• [Reading passage]

+===+

Movies

In Defense of Luke Skywalker

Defending The Last Jedi’s Luke Skywalker.
Star Wars The Last Jedi Luke Skywalker
By  · Published on January 17th, 2018

“My hero would never do that!” Defending The Last Jedi‘s Luke Skywalker.

Over a month after the release of Star Wars: The Last Jedi and it’s still secured its reputation as the most-debated of the saga. Sure, something like The Phantom Menace had a lot of vocal detractors even as a large portion of the audience expressed enjoyment of the film’s lightsaber battles. Even within that range of opinions, it felt like there was a wider consensus. The film might have actually been better regarded in the first month or so of release, before the spell cast by anticipation had time to fully fade. True, it would fall out of favor soon enough, but at a fairly uniform pace within its audience. There was never a point where it seemed to have equally passionate antagonists and defenders.

This is what makes the division over The Last Jedi even more remarkable. It’s gone on for a month with neither side ceding ground. I won’t deny that at least some of the hatred is coming from an anti-feminist faction that really hates that there’s more than one woman in this feature and that many of them get a chance to rebuke the male characters. Let’s not give this faction any more dignity than they deserve. Instead we’ll leave them to the safe space of their 46-minute “fan edit” that reduces the roles of all the women and spares them from having to see their beloved Poe be demoted by Leia for his reckless actions, among other alterations.

One common complaint from detractors who don’t fall into the above category (though there’s definitely a Venn diagram overlap on a few things the “enlightened” critics hate and what the anti-feminists hate) is the film’s depiction of Luke Skywalker as a broken former-Jedi-in-exile. Years ago, (I believe the new Expanded Universe establishes Luke’s exile as something that happened within the last five years) Luke inadvertently provided the final trigger that turns Ben to the Dark Side, resulting in the slaughter of Luke’s students. Feeling responsible, Luke fled to the original Jedi Temple, not – as some theorized – to regroup and plot an offensive, but to die.

+===+

[Entries on where items are found]

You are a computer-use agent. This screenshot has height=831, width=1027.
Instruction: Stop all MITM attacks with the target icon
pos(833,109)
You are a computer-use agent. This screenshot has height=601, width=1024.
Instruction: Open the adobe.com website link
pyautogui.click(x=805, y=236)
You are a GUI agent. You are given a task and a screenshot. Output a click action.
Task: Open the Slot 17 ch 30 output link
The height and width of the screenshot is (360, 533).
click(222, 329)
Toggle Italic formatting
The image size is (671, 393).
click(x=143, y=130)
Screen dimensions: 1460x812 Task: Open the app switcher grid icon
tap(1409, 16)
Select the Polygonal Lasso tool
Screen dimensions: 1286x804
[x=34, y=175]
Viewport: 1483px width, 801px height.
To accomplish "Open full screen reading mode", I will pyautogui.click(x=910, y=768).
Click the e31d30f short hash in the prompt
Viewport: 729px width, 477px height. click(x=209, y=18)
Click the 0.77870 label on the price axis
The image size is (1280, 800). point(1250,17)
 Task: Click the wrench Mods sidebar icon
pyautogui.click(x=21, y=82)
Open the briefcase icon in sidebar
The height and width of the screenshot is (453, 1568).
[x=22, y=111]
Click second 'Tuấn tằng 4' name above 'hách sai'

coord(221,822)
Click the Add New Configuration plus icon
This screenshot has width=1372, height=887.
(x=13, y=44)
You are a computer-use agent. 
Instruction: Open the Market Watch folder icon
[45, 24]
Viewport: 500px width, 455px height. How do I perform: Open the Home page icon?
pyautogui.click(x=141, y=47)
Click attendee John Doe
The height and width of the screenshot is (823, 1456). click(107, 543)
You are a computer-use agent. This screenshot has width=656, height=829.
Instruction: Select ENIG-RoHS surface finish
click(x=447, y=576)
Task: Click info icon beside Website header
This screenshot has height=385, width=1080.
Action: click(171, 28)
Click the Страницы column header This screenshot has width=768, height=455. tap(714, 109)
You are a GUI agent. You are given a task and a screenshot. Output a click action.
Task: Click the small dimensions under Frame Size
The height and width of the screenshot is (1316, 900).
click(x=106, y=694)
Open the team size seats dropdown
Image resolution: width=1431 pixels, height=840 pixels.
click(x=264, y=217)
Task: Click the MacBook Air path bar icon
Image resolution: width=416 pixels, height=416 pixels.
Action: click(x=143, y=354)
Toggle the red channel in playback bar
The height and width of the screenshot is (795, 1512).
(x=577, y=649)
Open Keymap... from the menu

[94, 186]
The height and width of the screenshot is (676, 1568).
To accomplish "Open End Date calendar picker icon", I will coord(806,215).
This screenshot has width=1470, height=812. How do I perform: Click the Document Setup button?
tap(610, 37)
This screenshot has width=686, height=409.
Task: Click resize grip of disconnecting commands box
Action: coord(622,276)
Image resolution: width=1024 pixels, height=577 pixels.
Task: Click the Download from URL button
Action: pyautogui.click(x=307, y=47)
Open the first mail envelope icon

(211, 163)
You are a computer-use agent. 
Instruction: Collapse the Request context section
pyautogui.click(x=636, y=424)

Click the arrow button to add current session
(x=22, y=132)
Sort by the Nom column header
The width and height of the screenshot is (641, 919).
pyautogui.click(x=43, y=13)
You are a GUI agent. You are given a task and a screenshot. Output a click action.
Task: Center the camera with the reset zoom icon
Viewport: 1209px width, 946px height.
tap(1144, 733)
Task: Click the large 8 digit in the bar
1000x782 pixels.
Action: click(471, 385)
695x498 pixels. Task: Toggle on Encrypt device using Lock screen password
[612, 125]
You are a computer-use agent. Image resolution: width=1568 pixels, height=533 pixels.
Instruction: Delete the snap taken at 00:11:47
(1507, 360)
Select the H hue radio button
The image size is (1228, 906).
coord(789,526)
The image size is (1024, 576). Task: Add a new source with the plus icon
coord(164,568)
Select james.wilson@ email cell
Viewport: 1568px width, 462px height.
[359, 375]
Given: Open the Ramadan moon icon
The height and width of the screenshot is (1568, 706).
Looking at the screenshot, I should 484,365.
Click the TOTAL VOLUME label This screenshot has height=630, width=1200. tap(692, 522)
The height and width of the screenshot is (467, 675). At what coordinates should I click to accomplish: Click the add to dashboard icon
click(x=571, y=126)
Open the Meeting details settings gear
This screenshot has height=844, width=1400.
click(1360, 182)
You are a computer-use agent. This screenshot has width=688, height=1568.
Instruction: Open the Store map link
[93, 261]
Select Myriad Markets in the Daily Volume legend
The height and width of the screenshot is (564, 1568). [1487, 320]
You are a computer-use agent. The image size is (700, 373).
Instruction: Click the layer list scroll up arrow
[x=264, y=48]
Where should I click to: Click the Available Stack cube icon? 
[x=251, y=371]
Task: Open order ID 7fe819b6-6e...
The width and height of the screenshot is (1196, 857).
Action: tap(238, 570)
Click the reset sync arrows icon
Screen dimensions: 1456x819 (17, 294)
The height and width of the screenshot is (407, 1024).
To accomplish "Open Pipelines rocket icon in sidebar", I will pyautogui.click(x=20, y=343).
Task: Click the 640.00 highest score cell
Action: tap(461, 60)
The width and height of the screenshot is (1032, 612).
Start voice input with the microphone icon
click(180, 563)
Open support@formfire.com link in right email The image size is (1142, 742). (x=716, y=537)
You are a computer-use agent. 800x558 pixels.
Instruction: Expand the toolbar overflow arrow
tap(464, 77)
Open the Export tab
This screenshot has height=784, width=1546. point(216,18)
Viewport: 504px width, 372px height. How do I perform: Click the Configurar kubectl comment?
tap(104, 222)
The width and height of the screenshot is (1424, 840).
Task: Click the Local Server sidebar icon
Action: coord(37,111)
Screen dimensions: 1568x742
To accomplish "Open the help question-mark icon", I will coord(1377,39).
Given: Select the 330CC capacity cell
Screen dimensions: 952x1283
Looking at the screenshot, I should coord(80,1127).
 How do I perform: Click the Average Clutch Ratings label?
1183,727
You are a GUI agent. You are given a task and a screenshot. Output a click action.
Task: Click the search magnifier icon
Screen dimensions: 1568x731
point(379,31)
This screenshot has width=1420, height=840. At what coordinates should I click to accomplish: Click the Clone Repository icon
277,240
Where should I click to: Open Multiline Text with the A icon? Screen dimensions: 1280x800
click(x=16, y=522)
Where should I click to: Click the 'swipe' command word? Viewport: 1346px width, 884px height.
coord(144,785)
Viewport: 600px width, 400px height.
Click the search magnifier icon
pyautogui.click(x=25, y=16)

+===+

• [Brief] Can you write out the Luke Skywalker article again, starting at "Star Wars The" and ending after "antagonists and defenders.", and swap "lightsaber" for "starship"? The items have nothing to do with the Luke Skywalker article.

• [Exercise result]
Star Wars The Last Jedi Luke Skywalker
By  · Published on January 17th, 2018

“My hero would never do that!” Defending The Last Jedi‘s Luke Skywalker.

Over a month after the release of Star Wars: The Last Jedi and it’s still secured its reputation as the most-debated of the saga. Sure, something like The Phantom Menace had a lot of vocal detractors even as a large portion of the audience expressed enjoyment of the film’s starship battles. Even within that range of opinions, it felt like there was a wider consensus. The film might have actually been better regarded in the first month or so of release, before the spell cast by anticipation had time to fully fade. True, it would fall out of favor soon enough, but at a fairly uniform pace within its audience. There was never a point where it seemed to have equally passionate antagonists and defenders.